Antípatro de Sidón, en el siglo II a.C., describió en un poema las maravillas de su época, incluyendo el muro de Babilonia, la estatua de Zeus en Olimpia, el Coloso de Rodas, las pirámides de Gizeh, el Mausoleo de Halicarnaso y el Artemision de Éfeso. Esta lista se convirtió en un mito que trascendió los siglos y fue tema de discusión y admiración en la época romana, inspirando a artistas del Renacimiento.
La fascinación por las Siete Maravillas se debe a su número simbólico y a la diversidad de obras incluidas, como estatuas, tumbas, jardines, atalayas y templos. Estas maravillas se asociaron con la grandeza de las civilizaciones que las crearon y se convirtieron en símbolos de desmesura y lujo. A lo largo de la historia, diferentes autores han discutido y elogiado estas obras, influyendo en la imaginación de generaciones posteriores.
La construcción de las Siete Maravillas fue un logro de los mejores artistas de cada época, como Fidias, creador de la estatua de Zeus, y los maestros que trabajaron en el Mausoleo de Halicarnaso. Sin embargo, la mayoría de estas obras se han perdido o han sufrido daños a lo largo del tiempo, como el Coloso de Rodas, destruido por un terremoto, o el Faro de Alejandría, sumergido bajo el mar. A pesar de esto, la fama de las Siete Maravillas perdura, recordando la ambición y el amor que inspiraron su creación.

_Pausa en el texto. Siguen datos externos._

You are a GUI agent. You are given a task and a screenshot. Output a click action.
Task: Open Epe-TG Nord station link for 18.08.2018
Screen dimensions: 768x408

La búsqueda de las Siete Maravillas en la arqueología ha sido un desafío, con hallazgos como los tambores del Artemision de Éfeso y restos del Mausoleo de Halicarnaso. A pesar de las dificultades y las pérdidas, los arqueólogos han logrado rescatar huellas de estos monumentos, recordando su esplendor y su importancia en la historia de la humanidad.